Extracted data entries
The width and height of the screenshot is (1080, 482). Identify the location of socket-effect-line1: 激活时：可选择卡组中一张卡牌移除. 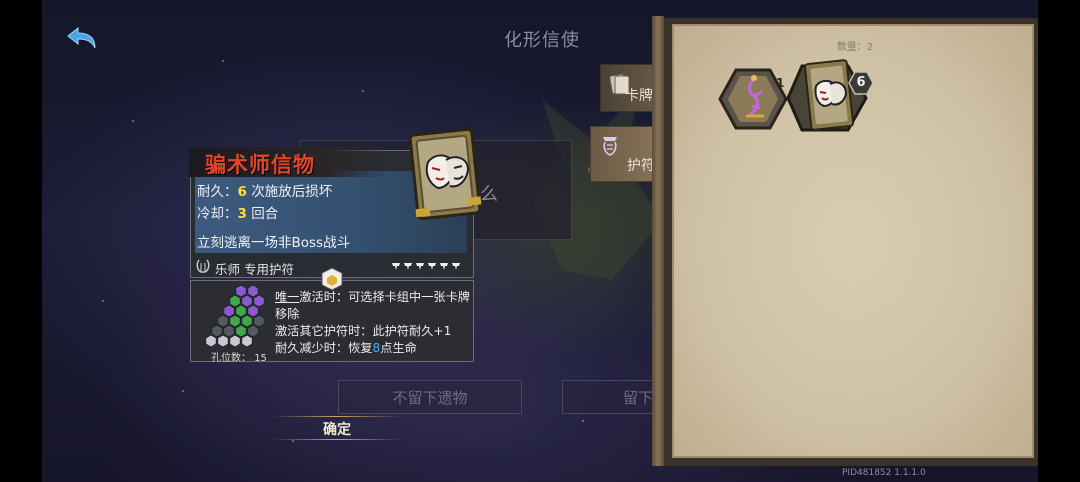
(372, 306).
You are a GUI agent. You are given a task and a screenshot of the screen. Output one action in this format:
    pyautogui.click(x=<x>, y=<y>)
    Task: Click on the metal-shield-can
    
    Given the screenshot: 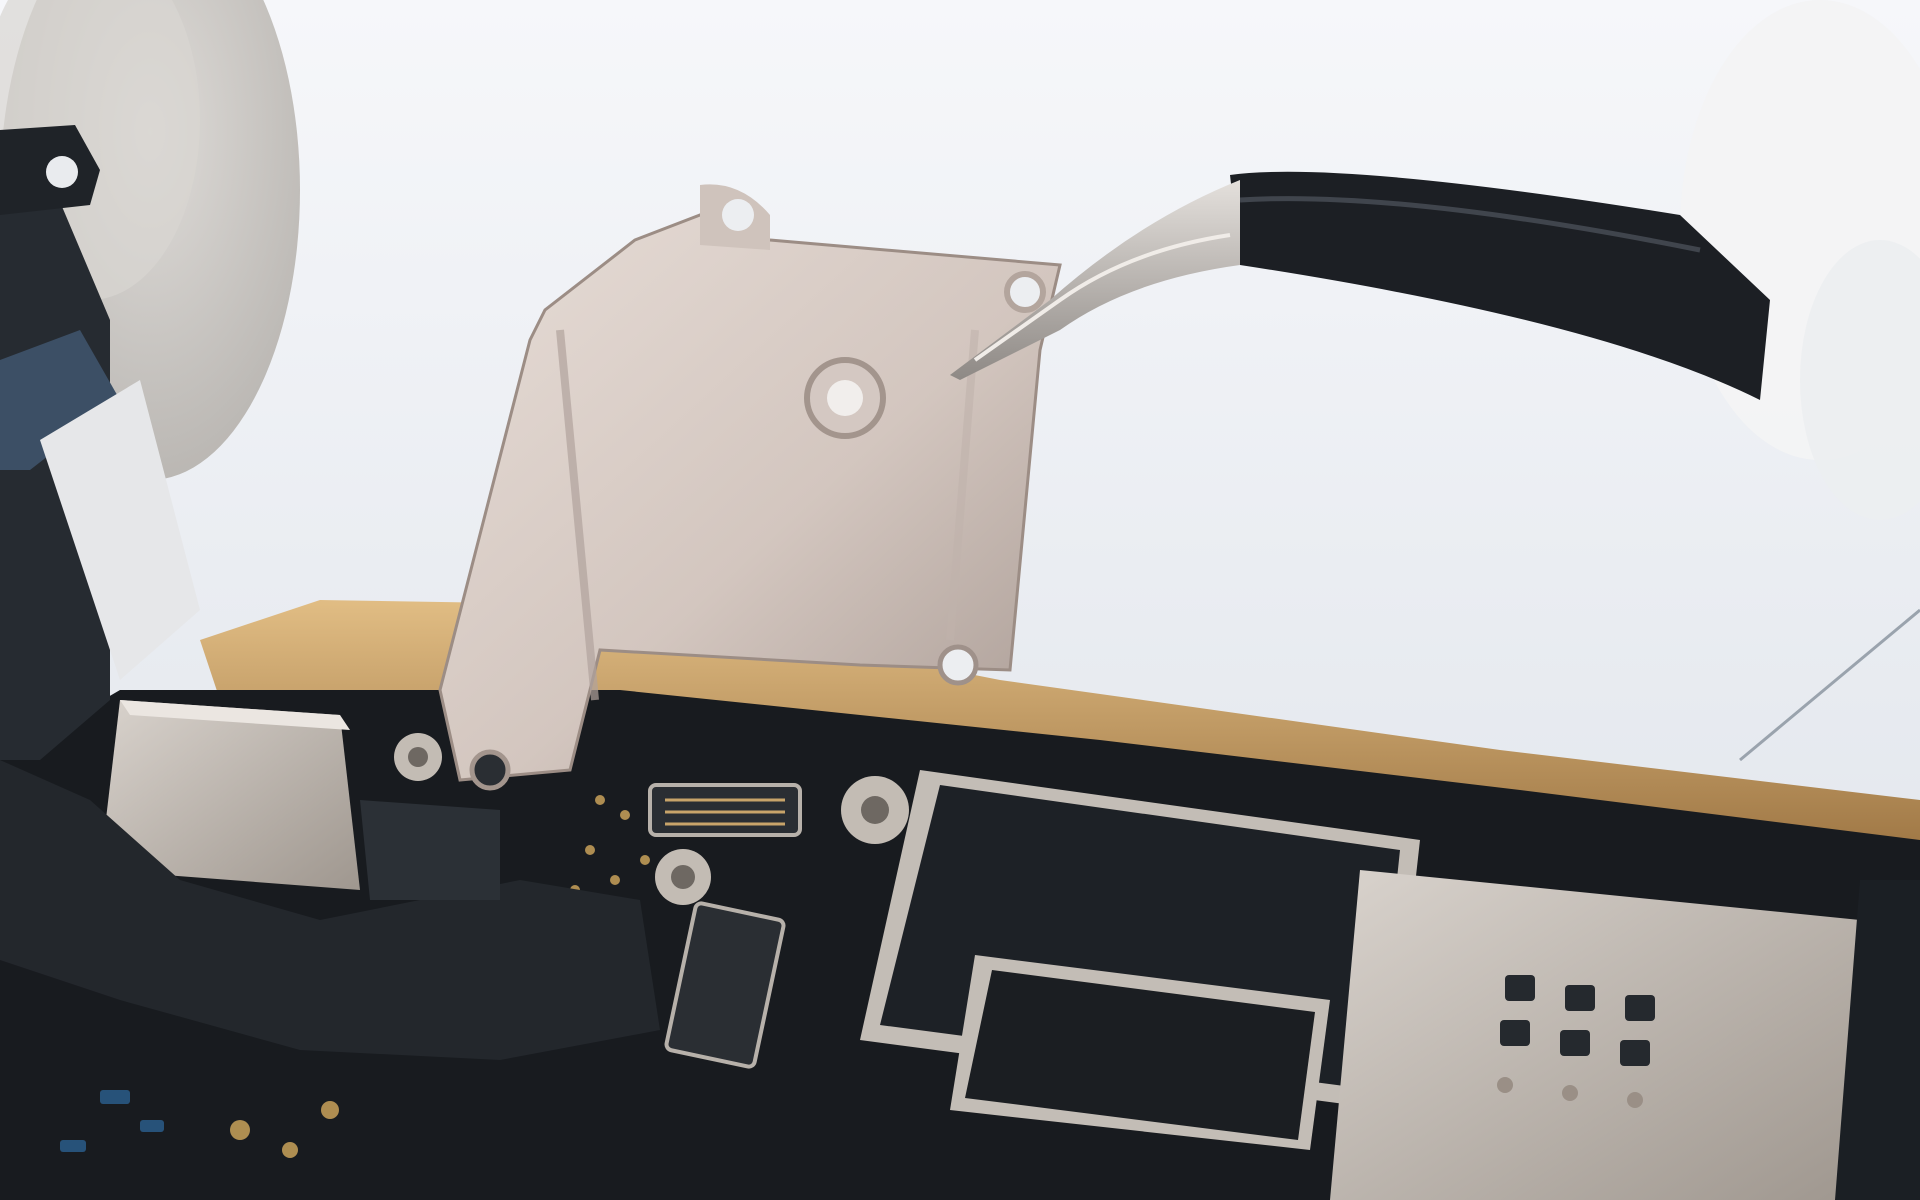 What is the action you would take?
    pyautogui.click(x=1595, y=1035)
    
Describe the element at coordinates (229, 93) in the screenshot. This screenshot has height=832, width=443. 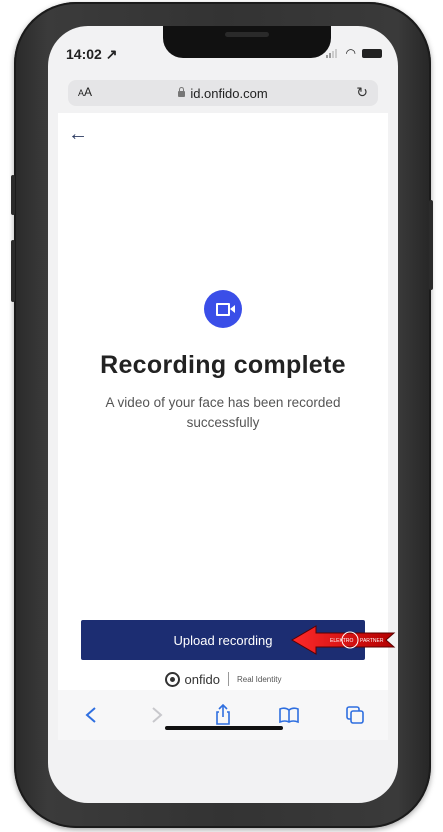
I see `url-text: id.onfido.com` at that location.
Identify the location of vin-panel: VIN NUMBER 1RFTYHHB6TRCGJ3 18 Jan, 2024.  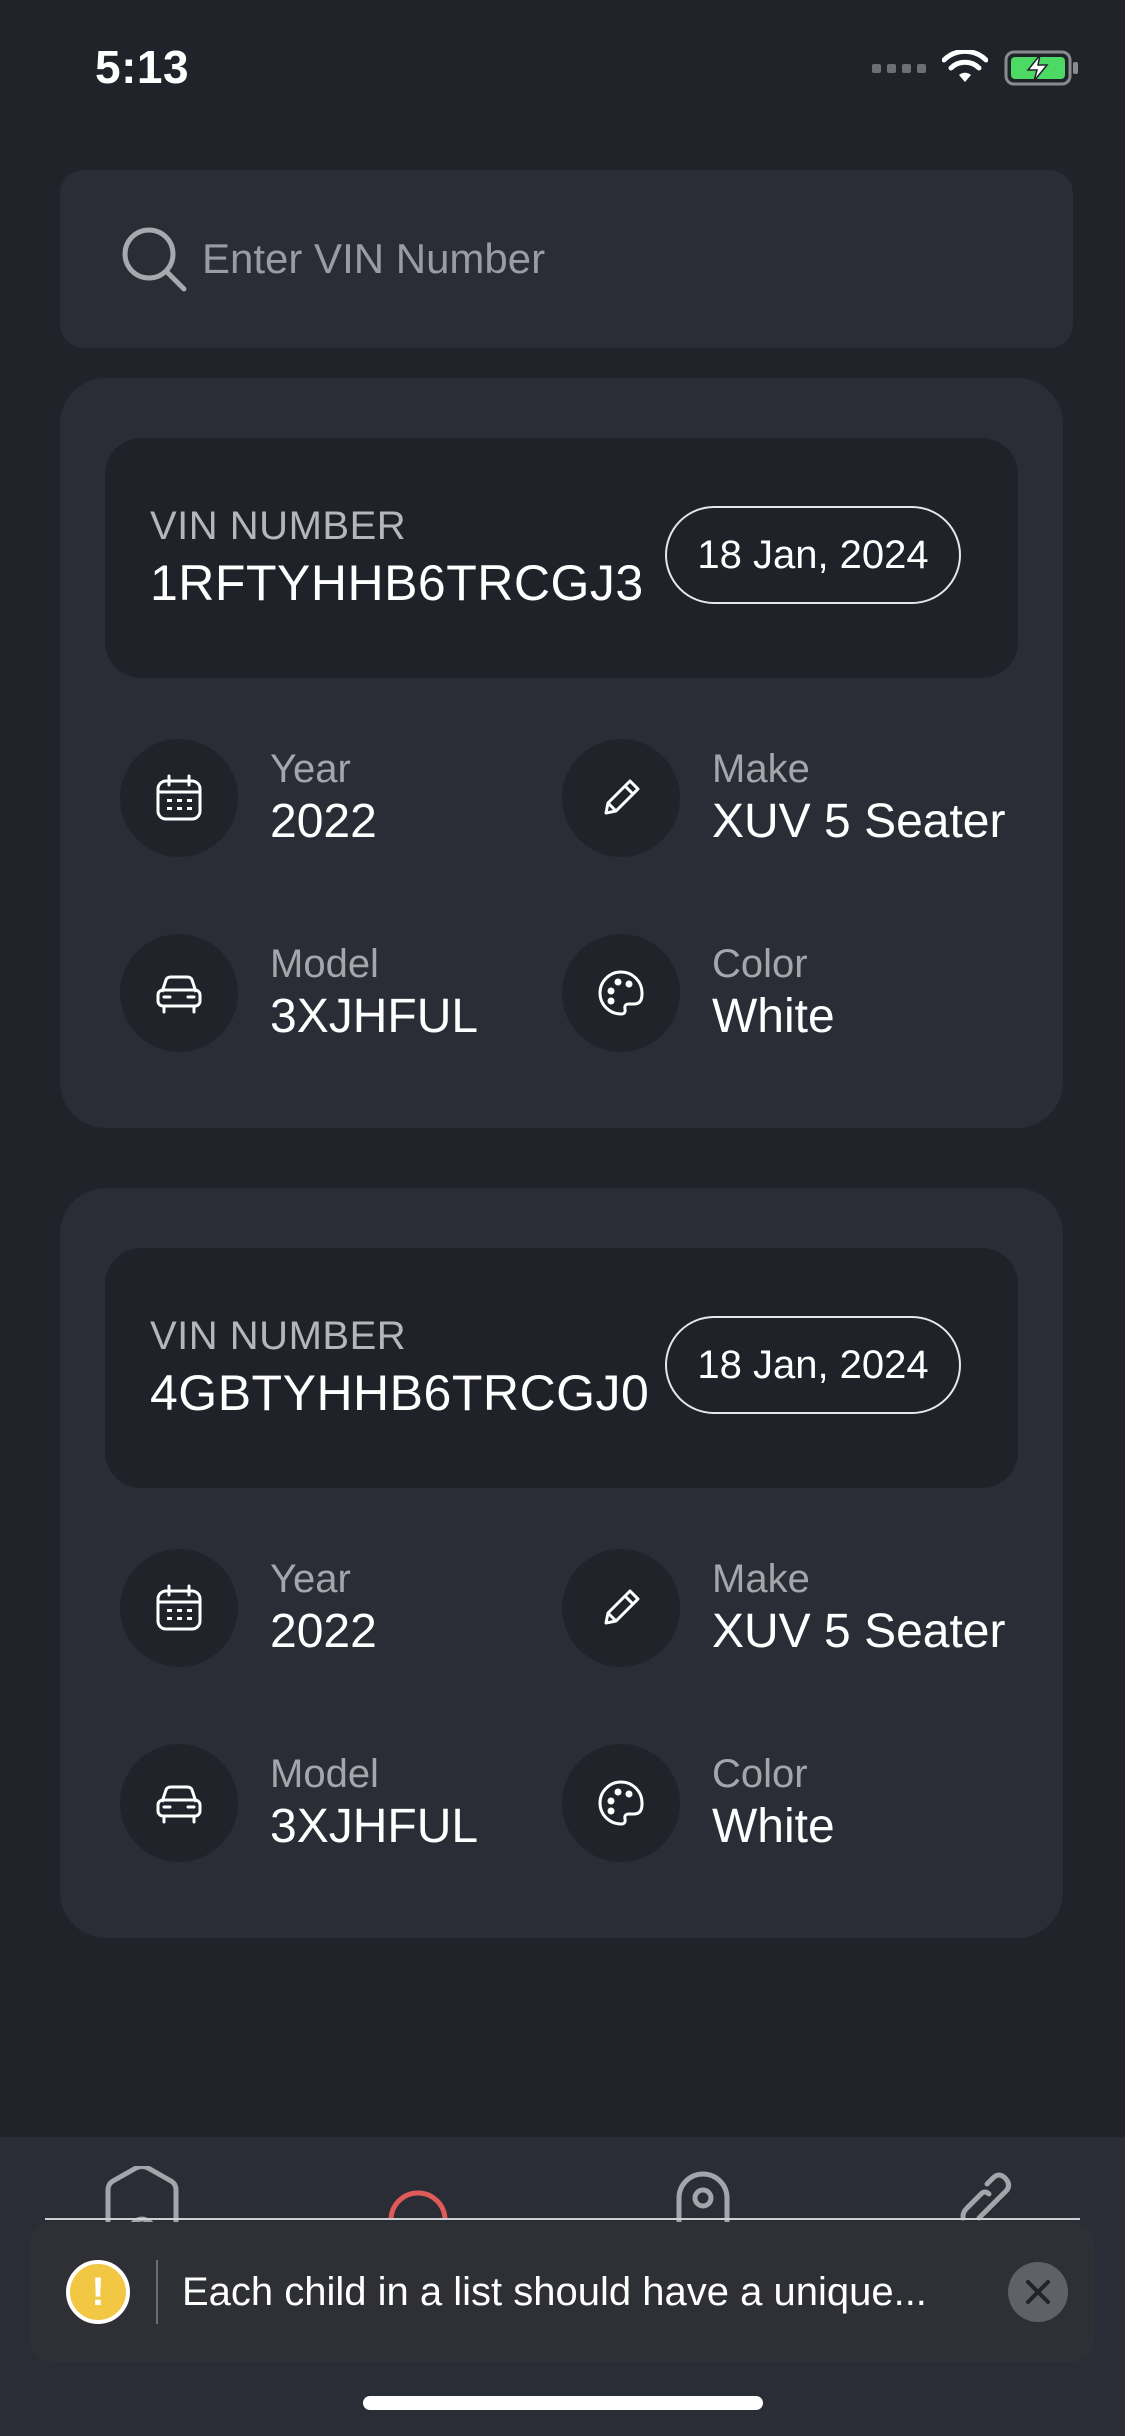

WORK REQUIRED
Rewrite the data from the line containing "Describe the element" through the end, switching "screenshot" to "image" wherever it appears and leaving everything else unchanged. Leave the pictures out.

ANSWER BELOW
Describe the element at coordinates (229, 93) in the image. This image has height=832, width=443. 
I see `url-text: id.onfido.com` at that location.
Identify the location of vin-panel: VIN NUMBER 1RFTYHHB6TRCGJ3 18 Jan, 2024.  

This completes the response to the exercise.